Data extracted from a collection
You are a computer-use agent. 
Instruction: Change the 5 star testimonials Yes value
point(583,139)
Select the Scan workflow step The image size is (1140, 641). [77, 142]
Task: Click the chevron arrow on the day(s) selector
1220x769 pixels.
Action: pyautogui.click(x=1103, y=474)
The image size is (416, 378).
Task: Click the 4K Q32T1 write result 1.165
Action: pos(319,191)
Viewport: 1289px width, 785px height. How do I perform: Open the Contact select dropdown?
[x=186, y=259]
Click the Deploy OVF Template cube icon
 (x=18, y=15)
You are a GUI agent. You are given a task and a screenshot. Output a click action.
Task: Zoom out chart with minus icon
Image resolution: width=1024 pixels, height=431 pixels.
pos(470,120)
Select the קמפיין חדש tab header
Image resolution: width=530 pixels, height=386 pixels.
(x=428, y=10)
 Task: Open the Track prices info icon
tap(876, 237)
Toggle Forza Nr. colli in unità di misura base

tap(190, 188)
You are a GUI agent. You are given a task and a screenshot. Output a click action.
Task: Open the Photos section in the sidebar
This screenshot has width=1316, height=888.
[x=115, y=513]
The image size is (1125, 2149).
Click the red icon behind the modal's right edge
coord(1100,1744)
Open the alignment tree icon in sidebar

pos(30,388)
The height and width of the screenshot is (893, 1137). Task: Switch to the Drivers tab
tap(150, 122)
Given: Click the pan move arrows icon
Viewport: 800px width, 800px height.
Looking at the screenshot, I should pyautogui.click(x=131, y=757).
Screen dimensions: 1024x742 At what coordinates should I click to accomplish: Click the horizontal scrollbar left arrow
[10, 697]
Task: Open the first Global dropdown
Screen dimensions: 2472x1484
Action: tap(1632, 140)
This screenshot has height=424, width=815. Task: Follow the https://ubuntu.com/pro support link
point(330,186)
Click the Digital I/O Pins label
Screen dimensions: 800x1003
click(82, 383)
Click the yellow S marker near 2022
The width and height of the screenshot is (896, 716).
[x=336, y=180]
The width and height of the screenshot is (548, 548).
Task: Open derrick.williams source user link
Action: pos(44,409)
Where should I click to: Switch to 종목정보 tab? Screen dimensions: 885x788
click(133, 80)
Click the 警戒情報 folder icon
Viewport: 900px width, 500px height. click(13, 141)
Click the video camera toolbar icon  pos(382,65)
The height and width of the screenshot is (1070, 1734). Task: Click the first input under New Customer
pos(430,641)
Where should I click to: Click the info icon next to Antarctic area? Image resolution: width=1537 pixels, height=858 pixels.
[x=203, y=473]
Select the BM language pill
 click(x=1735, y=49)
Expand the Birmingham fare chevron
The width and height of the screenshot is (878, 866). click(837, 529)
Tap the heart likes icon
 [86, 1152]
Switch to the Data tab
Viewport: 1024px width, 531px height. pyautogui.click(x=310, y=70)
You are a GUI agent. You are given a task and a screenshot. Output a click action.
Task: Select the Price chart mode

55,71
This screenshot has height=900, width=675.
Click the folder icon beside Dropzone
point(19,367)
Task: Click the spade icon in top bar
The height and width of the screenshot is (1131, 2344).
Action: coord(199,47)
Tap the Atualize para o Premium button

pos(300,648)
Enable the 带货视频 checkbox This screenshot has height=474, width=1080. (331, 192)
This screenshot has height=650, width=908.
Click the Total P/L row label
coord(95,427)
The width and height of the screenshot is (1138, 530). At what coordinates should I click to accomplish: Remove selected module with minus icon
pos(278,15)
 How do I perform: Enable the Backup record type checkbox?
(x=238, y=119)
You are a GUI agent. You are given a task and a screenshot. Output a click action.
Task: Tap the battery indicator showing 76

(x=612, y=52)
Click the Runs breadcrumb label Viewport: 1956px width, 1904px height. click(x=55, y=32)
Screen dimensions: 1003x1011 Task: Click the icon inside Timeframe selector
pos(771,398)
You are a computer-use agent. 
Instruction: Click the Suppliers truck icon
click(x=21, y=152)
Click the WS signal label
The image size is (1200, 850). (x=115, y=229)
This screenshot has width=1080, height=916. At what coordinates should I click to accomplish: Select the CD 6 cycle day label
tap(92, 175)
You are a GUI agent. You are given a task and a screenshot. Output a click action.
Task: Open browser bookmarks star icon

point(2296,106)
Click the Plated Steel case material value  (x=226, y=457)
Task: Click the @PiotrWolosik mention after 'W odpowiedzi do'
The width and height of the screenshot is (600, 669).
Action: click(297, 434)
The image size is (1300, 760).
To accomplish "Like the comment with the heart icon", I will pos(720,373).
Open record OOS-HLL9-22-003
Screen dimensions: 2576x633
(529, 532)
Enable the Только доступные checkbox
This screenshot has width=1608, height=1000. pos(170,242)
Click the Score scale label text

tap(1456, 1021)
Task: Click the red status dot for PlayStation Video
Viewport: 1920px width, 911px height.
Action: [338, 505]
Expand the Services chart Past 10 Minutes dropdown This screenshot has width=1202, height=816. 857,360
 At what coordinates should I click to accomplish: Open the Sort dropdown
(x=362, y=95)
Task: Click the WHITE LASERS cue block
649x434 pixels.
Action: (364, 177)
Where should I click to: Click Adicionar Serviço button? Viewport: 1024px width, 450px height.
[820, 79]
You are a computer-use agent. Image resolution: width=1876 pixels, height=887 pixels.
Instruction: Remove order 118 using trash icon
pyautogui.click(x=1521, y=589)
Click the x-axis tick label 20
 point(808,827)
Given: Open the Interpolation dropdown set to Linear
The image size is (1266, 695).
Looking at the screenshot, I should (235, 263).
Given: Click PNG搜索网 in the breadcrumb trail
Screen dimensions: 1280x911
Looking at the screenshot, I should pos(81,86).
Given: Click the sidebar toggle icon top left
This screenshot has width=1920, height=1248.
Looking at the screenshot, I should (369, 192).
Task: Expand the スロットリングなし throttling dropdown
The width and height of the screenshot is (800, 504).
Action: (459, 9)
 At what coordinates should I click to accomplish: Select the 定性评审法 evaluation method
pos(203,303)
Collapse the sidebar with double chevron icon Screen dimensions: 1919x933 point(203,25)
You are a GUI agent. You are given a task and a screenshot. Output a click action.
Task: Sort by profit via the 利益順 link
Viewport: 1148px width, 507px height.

What to produce
Please extract the part of the entries above that opens with the line containing "Task: Click the chevron" and closes with the line containing "(x=428, y=10)", and reproduce those lines unchanged, both end lines included.

Result of this exercise
Task: Click the chevron arrow on the day(s) selector
1220x769 pixels.
Action: pyautogui.click(x=1103, y=474)
The image size is (416, 378).
Task: Click the 4K Q32T1 write result 1.165
Action: pos(319,191)
Viewport: 1289px width, 785px height. How do I perform: Open the Contact select dropdown?
[x=186, y=259]
Click the Deploy OVF Template cube icon
 (x=18, y=15)
You are a GUI agent. You are given a task and a screenshot. Output a click action.
Task: Zoom out chart with minus icon
Image resolution: width=1024 pixels, height=431 pixels.
pos(470,120)
Select the קמפיין חדש tab header
Image resolution: width=530 pixels, height=386 pixels.
(x=428, y=10)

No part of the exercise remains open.